To be done:
A - In the tax litigation post, shorten the paragraph that begins "In our last post" while keeping its main facts.
B - According to the tax litigation post, what kinds of repairs did the couple perform on their properties?
C - Resume the tax litigation post after its last bullet point.

Given text:

In our last post we discussed the importance of hiring an experienced California tax litigation attorney when the IRS refuses to reasonably handle the negotiations surrounding an unfavorable audit. We also discussed a recent tax court case in which California taxpayers challenged the IRS' characterization of their rental losses as "passive activity losses" that were subject to certain limitations.

The couple claimed that they were actively involved in the rental of their properties because they took the following steps:

  • Spent great amounts of time researching and bidding on various rental properties.
  • Placed Craigslist ads with pictures for the rental units.
  • Prepared written leases for the rental properties.
  • Collected the rents.
  • Created contemporaneous spreadsheets showing the amount of time spent on real estate activities.
  • Performed maintenance on the properties including yard work and repairs of doors, wells, and septic systems, among other things.

Records supplied:
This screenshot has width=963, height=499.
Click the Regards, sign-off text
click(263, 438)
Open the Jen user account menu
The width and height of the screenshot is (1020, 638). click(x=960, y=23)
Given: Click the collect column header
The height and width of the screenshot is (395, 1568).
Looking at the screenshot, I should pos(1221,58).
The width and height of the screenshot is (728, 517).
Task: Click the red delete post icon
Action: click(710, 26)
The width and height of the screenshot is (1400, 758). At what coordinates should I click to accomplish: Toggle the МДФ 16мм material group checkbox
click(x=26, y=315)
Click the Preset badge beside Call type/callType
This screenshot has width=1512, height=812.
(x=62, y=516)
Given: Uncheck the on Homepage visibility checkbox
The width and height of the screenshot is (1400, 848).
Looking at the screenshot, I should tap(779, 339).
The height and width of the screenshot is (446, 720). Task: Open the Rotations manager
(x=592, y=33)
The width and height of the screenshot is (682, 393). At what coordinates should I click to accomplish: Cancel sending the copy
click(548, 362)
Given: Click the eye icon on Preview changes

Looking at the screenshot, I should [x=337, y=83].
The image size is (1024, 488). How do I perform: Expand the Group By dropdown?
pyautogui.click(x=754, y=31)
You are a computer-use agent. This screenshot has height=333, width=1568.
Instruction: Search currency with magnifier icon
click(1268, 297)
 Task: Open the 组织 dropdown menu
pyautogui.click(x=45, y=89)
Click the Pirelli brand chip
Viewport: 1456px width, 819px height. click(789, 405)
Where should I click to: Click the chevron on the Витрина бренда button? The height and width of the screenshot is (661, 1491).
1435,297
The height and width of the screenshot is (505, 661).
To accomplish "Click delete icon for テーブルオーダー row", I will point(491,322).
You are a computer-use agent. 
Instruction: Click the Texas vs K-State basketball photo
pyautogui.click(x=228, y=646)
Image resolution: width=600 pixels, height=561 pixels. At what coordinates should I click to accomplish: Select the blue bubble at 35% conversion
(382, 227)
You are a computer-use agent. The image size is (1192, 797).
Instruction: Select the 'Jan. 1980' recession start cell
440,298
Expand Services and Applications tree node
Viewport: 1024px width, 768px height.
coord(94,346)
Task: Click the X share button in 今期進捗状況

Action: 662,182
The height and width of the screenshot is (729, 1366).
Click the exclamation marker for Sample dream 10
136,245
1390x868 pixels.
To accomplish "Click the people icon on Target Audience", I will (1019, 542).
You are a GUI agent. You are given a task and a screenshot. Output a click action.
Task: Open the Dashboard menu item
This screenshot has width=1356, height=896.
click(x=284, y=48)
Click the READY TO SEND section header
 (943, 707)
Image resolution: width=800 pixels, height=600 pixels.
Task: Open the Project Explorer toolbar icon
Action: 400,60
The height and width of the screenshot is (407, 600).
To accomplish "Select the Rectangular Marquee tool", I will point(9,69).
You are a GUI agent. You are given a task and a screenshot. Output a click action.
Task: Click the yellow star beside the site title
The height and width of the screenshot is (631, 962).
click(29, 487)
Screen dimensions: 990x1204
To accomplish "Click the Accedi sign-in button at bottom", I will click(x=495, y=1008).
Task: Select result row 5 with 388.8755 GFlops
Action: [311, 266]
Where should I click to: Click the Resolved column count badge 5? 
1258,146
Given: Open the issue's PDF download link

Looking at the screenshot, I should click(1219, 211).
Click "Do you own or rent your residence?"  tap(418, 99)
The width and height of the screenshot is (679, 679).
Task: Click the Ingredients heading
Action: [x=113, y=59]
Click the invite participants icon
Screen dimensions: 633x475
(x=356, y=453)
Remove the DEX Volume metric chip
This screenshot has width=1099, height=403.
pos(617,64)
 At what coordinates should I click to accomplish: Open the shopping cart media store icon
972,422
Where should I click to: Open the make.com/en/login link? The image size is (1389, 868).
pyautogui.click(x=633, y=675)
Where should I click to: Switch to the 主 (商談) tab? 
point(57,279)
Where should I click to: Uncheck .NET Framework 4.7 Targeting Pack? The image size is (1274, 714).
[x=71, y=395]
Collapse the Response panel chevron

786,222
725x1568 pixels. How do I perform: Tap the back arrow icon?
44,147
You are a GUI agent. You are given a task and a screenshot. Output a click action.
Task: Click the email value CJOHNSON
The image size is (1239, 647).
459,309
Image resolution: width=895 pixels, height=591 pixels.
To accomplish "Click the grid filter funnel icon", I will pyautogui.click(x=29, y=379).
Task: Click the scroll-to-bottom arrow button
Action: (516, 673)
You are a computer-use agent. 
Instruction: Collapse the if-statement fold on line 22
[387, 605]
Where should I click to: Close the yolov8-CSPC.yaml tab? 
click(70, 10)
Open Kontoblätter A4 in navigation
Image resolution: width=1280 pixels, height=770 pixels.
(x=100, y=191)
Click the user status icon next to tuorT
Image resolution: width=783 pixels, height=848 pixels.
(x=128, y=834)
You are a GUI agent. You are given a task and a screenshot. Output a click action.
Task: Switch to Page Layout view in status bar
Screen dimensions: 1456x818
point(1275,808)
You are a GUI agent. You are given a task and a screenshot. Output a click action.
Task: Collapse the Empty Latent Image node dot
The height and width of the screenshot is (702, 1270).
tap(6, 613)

Answers to the exercises:
A - The previous post covered why taxpayers should hire an experienced California tax litigation attorney when the IRS will not reasonably negotiate after an unfavorable audit. It also covered a recent tax court case in which California taxpayers disputed the IRS' treatment of their rental losses as limited "passive activity losses."

B - They repaired doors, wells, and septic systems, among other things.

C -
Rental activity is generally treated as a passive activity under the tax code unless a taxpayer can show that he or she is a real estate professional and satisfies certain rules for material participation. There is a two-part test that a taxpayer must meet to qualify as a real estate professional under the tax code:

  1. More than one-half of the personal services performed in trades or businesses by the taxpayer during the taxable year are performed in real property trades or businesses in which the taxpayer materially participates, and
  2. Such taxpayer performs more than 750 hours of service during the taxable year in real property trades or businesses in which the taxpayer materially participates.